•|Başlıyoruz!|•

104 15 10
                                    

Tabiki de Germiyan handan çıkarken "İyi günler!" dilemeyi unutmamıştı. Yavaş yavaş meydandan köyün çıkışına yakın bir yerde buluşacakları yere doğru gitmeye başladı.

Dün ki alışveriş gününden sonra bugün artık yola çıkacaklardı..Köşeyi dönünce kardeşleri görüş alanına girdi.

"Hadi ama Germiyan! Sabahtan beri seni bekliyoruz!"
Karaman'ın bağırmasını işitti.

"Bekle lan beni köle!" Sırf onunla uğraşıp, kafa bulmak için hızını yavaşlattı ve kaplumbağa gibi yürümeye başladı.

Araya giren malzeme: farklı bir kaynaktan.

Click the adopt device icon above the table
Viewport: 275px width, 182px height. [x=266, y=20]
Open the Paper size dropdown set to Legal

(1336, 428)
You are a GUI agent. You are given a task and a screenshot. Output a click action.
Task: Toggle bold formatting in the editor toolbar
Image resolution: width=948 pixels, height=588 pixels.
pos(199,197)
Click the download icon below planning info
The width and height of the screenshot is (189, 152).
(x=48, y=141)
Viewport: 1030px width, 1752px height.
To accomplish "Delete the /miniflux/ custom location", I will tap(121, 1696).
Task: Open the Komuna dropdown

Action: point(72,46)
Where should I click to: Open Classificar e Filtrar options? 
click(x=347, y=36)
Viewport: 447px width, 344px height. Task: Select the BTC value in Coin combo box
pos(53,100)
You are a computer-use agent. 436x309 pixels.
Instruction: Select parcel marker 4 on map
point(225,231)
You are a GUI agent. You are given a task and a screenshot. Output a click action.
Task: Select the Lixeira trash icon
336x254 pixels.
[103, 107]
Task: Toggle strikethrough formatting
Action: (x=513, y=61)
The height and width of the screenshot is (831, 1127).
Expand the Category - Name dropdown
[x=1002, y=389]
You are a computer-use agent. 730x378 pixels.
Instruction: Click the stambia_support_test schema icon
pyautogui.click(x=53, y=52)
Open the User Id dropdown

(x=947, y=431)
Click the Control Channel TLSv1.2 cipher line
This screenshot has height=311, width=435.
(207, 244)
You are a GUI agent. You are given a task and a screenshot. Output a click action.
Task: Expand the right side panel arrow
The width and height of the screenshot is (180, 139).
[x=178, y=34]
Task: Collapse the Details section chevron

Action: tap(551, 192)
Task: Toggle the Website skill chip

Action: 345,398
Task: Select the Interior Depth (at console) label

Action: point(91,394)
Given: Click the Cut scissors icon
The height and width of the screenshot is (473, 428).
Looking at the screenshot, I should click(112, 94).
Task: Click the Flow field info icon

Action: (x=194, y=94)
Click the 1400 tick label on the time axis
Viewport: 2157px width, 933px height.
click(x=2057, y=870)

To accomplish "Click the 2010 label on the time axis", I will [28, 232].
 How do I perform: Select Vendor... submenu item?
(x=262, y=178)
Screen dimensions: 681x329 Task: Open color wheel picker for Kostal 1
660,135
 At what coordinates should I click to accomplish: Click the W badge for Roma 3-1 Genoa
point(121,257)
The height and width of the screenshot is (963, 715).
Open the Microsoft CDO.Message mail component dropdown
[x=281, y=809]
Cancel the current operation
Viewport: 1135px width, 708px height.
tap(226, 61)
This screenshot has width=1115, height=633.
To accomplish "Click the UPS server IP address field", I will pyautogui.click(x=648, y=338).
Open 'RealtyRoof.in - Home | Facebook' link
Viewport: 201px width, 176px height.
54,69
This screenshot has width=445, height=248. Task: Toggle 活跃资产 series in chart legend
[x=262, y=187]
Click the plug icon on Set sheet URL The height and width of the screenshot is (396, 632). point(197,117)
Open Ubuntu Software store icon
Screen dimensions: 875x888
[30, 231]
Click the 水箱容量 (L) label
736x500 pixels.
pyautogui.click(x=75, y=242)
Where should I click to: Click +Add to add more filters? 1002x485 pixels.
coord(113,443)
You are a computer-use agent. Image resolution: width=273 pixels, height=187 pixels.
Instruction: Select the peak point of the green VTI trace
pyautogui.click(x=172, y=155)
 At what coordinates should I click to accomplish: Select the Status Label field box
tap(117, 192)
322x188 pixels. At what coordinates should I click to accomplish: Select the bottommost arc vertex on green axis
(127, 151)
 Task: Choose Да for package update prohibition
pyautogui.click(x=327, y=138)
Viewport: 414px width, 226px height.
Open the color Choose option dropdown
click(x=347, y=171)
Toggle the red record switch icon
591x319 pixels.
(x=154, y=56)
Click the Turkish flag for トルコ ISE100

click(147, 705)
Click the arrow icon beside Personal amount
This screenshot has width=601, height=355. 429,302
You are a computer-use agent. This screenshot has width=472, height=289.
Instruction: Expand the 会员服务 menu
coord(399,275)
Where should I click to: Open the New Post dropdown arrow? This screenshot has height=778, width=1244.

"Aaa- hadi ama!" diyerek Karaman bu duruma itiraz etti. Germiyan, bu duruma gülmeden edemedi, Candar ise sadece izlemekle yetinmişti.

En sonunda kendisine gına gelen Germiyan hızını artırdı ve sonunda kardeşlerinin yanına geldi.

"Allah'ım sen Germiyan kuluna buraya gelmeyi nasip ettin ya, sana şükürler olsun!"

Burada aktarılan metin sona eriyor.